Set task:
Copy each of the records below word for word, line by line.

--

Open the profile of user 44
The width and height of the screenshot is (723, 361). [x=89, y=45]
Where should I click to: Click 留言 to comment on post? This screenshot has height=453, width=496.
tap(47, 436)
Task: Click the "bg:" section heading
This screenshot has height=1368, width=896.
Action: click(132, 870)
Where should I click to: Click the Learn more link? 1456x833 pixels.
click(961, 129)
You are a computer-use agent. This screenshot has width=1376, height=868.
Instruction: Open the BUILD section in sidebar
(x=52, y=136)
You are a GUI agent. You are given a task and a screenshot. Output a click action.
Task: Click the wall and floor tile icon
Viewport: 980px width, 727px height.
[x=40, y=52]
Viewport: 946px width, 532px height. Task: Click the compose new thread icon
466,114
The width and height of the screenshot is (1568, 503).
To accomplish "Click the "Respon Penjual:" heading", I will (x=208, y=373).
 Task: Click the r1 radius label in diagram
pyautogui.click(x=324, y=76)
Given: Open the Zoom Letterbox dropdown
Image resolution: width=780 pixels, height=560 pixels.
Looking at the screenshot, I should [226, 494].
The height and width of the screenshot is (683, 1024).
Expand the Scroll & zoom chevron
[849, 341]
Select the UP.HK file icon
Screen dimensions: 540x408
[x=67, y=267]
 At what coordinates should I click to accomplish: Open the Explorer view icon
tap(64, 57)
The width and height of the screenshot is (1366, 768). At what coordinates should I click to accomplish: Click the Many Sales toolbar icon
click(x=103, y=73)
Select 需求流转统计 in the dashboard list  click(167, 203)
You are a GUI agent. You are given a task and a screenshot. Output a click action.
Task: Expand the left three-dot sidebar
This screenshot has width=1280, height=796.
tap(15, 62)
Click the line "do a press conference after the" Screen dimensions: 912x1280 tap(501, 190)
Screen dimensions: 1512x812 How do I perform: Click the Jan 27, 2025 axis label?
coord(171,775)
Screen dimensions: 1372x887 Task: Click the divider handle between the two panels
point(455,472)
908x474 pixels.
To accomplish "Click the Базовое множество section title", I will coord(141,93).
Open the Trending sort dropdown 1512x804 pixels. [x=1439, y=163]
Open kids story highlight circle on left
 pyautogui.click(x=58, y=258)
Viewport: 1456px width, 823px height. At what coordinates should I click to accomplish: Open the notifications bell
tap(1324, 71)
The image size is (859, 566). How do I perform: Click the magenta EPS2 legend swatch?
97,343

--

The reply:
Open the profile of user 44
The width and height of the screenshot is (723, 361). [x=89, y=45]
Where should I click to: Click 留言 to comment on post? This screenshot has height=453, width=496.
tap(47, 436)
Task: Click the "bg:" section heading
This screenshot has height=1368, width=896.
Action: click(132, 870)
Where should I click to: Click the Learn more link? 1456x833 pixels.
click(961, 129)
You are a computer-use agent. This screenshot has width=1376, height=868.
Instruction: Open the BUILD section in sidebar
(x=52, y=136)
You are a GUI agent. You are given a task and a screenshot. Output a click action.
Task: Click the wall and floor tile icon
Viewport: 980px width, 727px height.
[x=40, y=52]
Viewport: 946px width, 532px height. Task: Click the compose new thread icon
466,114
The width and height of the screenshot is (1568, 503).
To accomplish "Click the "Respon Penjual:" heading", I will (x=208, y=373).
 Task: Click the r1 radius label in diagram
pyautogui.click(x=324, y=76)
Given: Open the Zoom Letterbox dropdown
Image resolution: width=780 pixels, height=560 pixels.
Looking at the screenshot, I should [226, 494].
The height and width of the screenshot is (683, 1024).
Expand the Scroll & zoom chevron
[849, 341]
Select the UP.HK file icon
Screen dimensions: 540x408
[x=67, y=267]
 At what coordinates should I click to accomplish: Open the Explorer view icon
tap(64, 57)
The width and height of the screenshot is (1366, 768). At what coordinates should I click to accomplish: Click the Many Sales toolbar icon
click(x=103, y=73)
Select 需求流转统计 in the dashboard list  click(167, 203)
You are a GUI agent. You are given a task and a screenshot. Output a click action.
Task: Expand the left three-dot sidebar
This screenshot has width=1280, height=796.
tap(15, 62)
Click the line "do a press conference after the" Screen dimensions: 912x1280 tap(501, 190)
Screen dimensions: 1512x812 How do I perform: Click the Jan 27, 2025 axis label?
coord(171,775)
Screen dimensions: 1372x887 Task: Click the divider handle between the two panels
point(455,472)
908x474 pixels.
To accomplish "Click the Базовое множество section title", I will coord(141,93).
Open the Trending sort dropdown 1512x804 pixels. [x=1439, y=163]
Open kids story highlight circle on left
 pyautogui.click(x=58, y=258)
Viewport: 1456px width, 823px height. At what coordinates should I click to accomplish: Open the notifications bell
tap(1324, 71)
The image size is (859, 566). How do I perform: Click the magenta EPS2 legend swatch?
97,343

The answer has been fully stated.